Story 68: Achala

I SLIP THROUGH the shuttered glass window like a moonbeam. The room I enter is unfamiliar, but that does not mean a thing. Memory is a luxury I no longer have. This is my first time in here, I tell myself, watching the single bed with the unrumpled white sheets, the pillow cover with pictures of cats on it, a tall bookshelf of grainy, unvarnished teak displaying leather-bound books with titles I cannot read… yes, this is a new house, a house I’ve never been inside before – but who can say for sure? All I can tell is that I needed to be here, so here I am.

I hear her before I see her. Her voice is no more than a soft whisper, the kind of rustling noise fallen leaves make when pushed along by a breeze.

‘Hello, Aunty,’ she says. ‘Come and sit.’

They catch me off guard, these words, and I jump to back up against the window’s sill.
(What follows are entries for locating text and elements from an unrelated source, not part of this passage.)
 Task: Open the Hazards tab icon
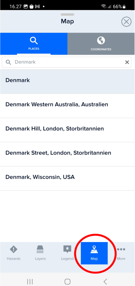click(x=13, y=249)
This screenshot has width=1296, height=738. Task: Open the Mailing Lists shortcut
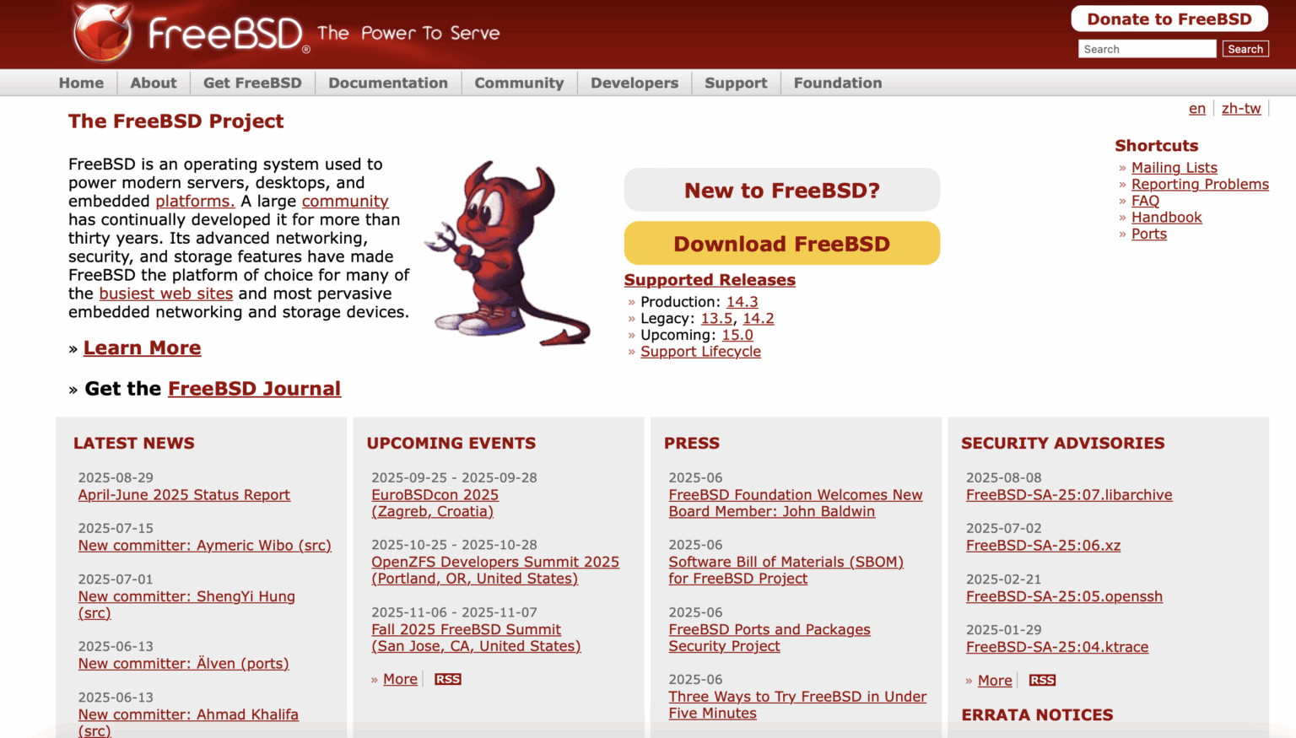pos(1174,167)
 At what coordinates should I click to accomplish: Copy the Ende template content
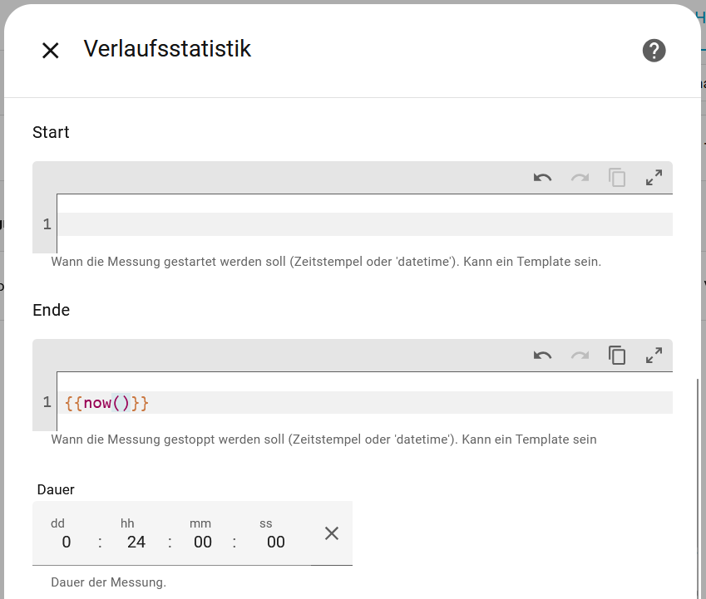617,356
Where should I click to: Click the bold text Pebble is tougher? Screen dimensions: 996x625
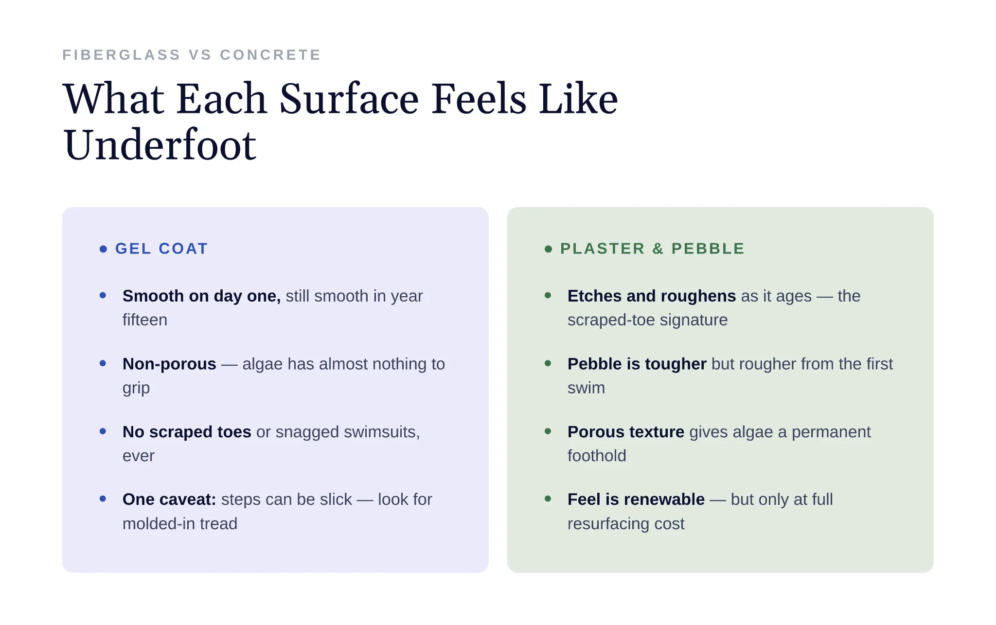pyautogui.click(x=637, y=364)
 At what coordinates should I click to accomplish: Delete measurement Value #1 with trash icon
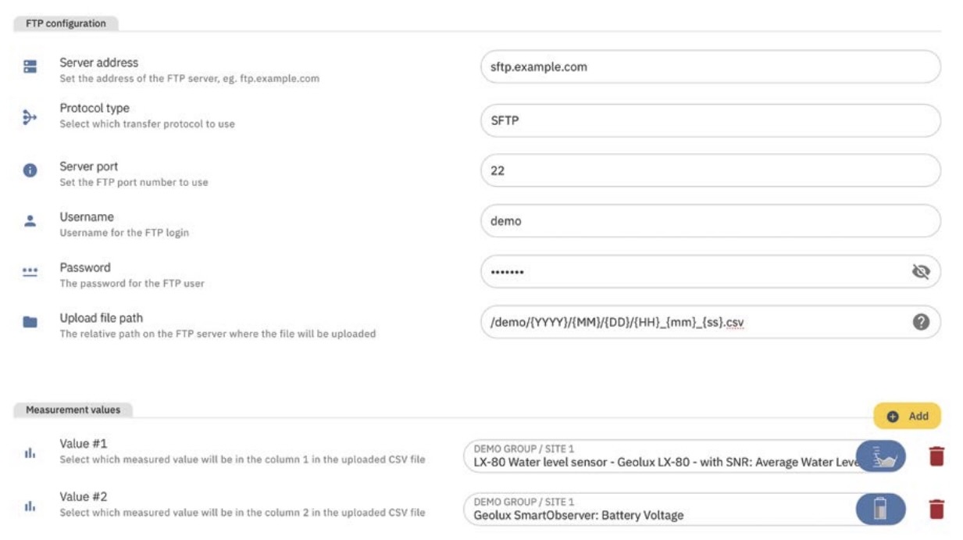coord(936,456)
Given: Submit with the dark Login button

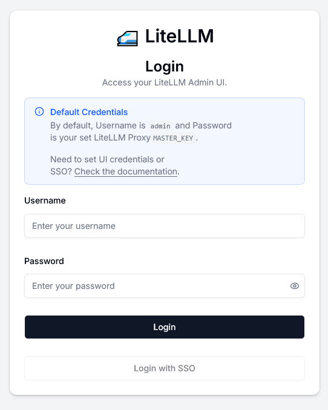Looking at the screenshot, I should pos(165,327).
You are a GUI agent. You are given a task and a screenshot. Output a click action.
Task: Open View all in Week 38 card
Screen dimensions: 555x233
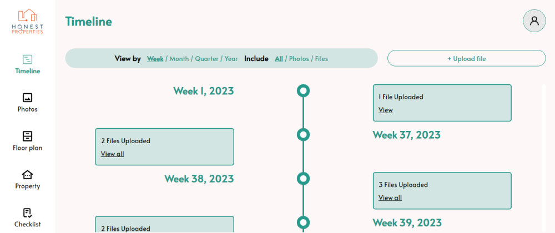pyautogui.click(x=390, y=197)
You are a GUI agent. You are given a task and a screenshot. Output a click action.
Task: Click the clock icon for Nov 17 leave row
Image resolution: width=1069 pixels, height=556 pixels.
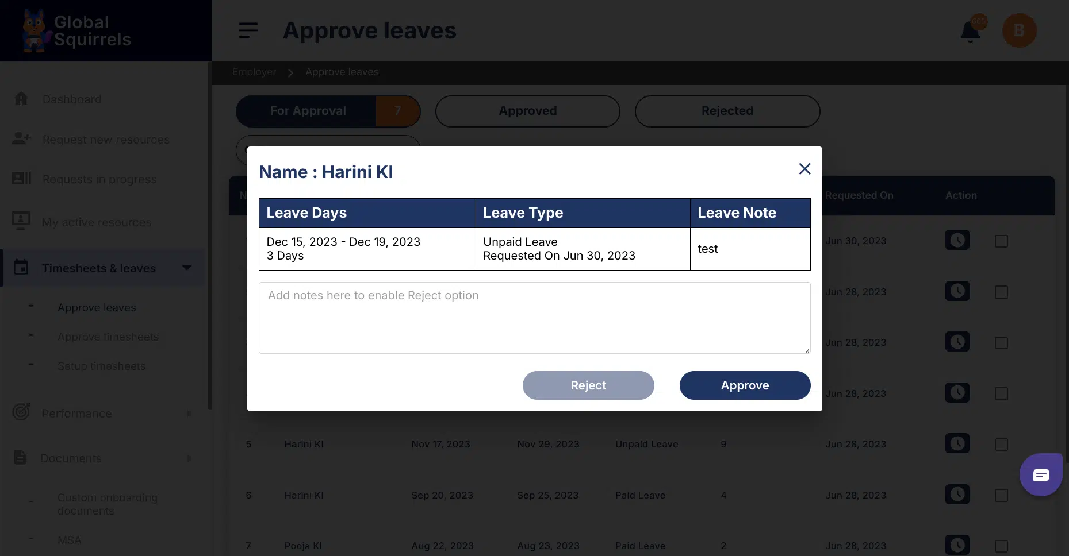tap(957, 443)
It is a hot, clear night, and I feel some of the outside warmth transmit itself to my back through the glass surface. No distant owls hoot. No dogs howl. There isn’t a black cat in sight. Some days the signs just don’t appear.

And then I see her, of course, semi-reclining on the bed, facing the ceiling, just her head turned to face me. She is dressed in a green and yellow half-sari. Her forehead is punctured with a tiny dot of vermillion. Her hair has been braided into two pigtails, with a green ribbon knotted around each. Her skin is cotton-white, unblemished, radiant.

No one tells me this, but I know that she is seven.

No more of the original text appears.